§ Work to be completed: Return, unchanged, the lines of the data below, starting at the line that contains "Сериалы 2022 (275, 111)" and ending at the line that contains "Детектив (205, 486)", with both of those lines included.

====== Supplied records ======

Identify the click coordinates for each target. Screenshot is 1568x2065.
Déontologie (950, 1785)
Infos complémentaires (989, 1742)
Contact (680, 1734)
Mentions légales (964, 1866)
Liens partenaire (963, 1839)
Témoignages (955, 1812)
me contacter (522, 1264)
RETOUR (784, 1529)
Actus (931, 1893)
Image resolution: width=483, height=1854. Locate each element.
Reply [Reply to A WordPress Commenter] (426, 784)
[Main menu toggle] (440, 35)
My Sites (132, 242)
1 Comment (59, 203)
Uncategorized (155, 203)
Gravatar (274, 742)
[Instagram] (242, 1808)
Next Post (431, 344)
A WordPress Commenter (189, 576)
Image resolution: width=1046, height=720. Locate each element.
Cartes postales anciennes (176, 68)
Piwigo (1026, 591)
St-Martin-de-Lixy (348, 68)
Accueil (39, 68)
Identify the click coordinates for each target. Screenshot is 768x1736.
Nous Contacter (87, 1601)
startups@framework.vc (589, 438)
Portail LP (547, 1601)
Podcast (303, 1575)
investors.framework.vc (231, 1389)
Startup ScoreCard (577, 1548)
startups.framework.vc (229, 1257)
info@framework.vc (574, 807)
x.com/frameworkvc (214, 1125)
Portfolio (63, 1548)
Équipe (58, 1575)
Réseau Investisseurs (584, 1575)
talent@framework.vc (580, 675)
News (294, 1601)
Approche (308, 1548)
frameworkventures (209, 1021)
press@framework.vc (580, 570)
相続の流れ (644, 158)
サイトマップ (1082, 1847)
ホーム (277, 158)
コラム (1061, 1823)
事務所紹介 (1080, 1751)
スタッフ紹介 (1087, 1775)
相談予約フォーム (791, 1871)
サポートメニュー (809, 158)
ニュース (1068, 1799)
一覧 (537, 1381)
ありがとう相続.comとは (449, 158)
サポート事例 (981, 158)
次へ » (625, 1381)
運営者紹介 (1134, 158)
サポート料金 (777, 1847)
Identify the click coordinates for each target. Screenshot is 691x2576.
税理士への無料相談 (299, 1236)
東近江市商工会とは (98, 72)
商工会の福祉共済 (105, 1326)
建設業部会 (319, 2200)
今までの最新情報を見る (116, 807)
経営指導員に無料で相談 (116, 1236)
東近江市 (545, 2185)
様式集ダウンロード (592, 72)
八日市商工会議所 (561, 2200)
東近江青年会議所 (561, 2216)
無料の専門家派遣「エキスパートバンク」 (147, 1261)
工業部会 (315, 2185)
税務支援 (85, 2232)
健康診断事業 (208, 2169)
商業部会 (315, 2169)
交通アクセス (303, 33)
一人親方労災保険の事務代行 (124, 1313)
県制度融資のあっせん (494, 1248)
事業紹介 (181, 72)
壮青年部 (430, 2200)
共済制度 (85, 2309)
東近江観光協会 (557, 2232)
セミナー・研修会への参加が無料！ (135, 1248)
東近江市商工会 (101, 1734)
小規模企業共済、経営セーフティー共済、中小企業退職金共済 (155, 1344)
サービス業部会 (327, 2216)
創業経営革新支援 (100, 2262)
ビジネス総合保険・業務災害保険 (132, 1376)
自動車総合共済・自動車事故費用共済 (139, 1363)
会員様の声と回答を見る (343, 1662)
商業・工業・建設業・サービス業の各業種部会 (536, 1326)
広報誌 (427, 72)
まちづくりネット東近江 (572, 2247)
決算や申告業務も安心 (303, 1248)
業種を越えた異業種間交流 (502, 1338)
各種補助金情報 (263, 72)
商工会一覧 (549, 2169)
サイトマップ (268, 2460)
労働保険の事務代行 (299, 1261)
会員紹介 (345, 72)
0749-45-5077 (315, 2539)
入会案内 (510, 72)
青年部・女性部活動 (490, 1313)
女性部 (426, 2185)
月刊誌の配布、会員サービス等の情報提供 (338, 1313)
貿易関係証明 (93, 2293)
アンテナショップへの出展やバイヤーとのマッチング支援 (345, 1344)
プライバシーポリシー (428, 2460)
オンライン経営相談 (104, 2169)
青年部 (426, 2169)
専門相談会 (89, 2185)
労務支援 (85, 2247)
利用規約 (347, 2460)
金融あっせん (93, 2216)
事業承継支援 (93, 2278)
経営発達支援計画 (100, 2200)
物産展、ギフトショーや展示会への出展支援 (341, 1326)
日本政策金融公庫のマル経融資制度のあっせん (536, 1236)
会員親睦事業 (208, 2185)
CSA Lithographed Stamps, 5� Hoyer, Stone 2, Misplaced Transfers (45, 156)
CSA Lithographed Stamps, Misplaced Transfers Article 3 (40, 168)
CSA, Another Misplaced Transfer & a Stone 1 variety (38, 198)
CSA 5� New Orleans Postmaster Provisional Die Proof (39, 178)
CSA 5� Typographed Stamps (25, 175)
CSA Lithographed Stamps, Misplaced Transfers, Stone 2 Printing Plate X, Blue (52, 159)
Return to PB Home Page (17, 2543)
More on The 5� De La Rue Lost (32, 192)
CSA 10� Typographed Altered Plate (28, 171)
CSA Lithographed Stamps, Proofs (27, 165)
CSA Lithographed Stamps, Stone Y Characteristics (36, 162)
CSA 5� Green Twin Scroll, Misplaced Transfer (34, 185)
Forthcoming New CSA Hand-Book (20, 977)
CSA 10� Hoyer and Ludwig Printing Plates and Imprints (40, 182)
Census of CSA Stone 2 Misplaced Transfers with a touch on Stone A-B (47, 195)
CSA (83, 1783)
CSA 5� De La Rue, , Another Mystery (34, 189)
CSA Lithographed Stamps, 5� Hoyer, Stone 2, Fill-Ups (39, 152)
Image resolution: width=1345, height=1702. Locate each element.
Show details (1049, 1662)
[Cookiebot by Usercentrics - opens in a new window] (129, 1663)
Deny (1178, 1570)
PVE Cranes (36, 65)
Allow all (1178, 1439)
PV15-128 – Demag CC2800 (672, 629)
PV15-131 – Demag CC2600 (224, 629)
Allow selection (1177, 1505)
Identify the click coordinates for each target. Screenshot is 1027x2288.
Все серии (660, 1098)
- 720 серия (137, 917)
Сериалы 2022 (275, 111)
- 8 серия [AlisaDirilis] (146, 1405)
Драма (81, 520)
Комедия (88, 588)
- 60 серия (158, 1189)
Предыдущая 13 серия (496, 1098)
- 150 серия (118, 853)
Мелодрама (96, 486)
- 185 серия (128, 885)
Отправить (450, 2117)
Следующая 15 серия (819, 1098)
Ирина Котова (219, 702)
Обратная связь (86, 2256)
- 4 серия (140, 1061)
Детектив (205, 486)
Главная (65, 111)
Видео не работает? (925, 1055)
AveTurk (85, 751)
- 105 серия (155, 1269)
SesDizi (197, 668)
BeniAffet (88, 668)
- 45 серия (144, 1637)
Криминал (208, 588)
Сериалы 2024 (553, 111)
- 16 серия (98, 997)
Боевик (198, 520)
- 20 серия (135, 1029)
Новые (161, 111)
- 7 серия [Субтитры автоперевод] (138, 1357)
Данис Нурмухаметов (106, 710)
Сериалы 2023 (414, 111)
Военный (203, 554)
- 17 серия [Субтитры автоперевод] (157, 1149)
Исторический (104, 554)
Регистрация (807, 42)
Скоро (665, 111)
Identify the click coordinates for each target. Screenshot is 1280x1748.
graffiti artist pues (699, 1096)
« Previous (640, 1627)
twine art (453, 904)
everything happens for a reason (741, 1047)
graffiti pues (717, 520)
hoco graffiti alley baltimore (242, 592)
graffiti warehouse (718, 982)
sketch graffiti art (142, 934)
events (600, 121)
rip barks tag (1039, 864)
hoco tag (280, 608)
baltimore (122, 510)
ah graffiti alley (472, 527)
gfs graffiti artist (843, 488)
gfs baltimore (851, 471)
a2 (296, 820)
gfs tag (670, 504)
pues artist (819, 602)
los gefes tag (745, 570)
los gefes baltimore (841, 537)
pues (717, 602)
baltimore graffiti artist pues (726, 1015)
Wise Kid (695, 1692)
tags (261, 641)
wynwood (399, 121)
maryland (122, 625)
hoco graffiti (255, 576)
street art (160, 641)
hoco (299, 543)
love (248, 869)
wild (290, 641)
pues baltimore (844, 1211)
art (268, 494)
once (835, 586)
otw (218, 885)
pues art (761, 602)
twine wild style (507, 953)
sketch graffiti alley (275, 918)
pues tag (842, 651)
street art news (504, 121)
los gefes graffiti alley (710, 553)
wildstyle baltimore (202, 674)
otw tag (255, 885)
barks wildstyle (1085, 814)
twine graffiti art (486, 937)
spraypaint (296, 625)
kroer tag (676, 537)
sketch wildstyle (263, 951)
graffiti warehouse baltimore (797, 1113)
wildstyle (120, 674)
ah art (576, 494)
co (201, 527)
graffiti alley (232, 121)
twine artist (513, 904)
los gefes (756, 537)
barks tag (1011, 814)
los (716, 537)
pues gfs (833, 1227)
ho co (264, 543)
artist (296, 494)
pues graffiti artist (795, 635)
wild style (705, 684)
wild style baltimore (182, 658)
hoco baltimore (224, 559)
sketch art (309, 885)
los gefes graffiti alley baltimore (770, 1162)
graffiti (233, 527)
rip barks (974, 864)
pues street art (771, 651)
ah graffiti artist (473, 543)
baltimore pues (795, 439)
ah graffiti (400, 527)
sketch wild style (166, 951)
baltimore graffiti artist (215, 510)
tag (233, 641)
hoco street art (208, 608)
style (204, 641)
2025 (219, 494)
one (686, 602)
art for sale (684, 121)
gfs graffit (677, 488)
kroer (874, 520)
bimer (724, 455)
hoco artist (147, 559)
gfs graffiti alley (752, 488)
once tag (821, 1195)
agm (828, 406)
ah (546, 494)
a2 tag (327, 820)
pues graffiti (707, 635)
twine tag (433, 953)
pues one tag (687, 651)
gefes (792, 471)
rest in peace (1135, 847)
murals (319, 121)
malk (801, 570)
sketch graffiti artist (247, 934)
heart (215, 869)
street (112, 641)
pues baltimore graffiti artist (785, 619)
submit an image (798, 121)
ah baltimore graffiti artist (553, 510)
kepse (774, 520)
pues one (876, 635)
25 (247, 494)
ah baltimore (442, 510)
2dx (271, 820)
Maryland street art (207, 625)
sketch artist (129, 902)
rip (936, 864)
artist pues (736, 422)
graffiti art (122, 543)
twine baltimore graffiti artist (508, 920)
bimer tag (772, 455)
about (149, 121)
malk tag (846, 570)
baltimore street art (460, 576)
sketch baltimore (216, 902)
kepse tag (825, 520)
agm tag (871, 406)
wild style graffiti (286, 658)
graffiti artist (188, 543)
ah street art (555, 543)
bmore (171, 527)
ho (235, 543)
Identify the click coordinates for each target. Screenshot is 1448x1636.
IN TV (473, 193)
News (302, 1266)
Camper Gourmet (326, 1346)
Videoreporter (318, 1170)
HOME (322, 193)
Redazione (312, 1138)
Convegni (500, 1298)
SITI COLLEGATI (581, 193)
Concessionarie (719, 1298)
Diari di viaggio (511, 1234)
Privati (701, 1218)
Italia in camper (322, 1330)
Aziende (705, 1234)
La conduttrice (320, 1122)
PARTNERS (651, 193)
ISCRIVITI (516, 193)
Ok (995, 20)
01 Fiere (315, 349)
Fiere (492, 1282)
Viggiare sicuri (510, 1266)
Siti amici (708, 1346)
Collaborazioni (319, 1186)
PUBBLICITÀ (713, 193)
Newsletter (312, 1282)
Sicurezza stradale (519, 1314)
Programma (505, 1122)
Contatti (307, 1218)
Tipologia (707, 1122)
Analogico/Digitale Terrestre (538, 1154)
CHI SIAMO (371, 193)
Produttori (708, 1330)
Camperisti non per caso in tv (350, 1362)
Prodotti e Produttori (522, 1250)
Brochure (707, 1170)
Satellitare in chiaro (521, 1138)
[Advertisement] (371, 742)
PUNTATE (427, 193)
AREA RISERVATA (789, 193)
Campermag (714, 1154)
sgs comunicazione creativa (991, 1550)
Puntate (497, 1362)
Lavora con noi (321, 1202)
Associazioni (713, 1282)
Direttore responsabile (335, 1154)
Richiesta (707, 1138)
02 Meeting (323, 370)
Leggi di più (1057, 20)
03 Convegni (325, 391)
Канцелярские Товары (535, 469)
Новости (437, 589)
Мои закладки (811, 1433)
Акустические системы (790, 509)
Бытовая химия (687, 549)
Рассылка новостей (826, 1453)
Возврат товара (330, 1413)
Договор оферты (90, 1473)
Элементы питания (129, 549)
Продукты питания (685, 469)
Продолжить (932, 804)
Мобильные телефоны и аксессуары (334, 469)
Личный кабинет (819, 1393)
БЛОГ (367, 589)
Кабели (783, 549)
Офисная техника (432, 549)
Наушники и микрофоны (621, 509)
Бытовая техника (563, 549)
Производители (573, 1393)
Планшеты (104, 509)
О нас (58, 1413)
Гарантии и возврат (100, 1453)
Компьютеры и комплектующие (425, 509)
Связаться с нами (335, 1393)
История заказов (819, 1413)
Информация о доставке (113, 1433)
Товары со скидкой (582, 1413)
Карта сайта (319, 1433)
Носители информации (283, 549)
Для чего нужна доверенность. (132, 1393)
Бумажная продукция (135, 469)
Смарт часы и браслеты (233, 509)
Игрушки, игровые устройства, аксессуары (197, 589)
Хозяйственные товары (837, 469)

======

§ Exercise response:
Сериалы 2022 (275, 111)
- 8 серия [AlisaDirilis] (146, 1405)
Драма (81, 520)
Комедия (88, 588)
- 60 серия (158, 1189)
Предыдущая 13 серия (496, 1098)
- 150 серия (118, 853)
Мелодрама (96, 486)
- 185 серия (128, 885)
Отправить (450, 2117)
Следующая 15 серия (819, 1098)
Ирина Котова (219, 702)
Обратная связь (86, 2256)
- 4 серия (140, 1061)
Детектив (205, 486)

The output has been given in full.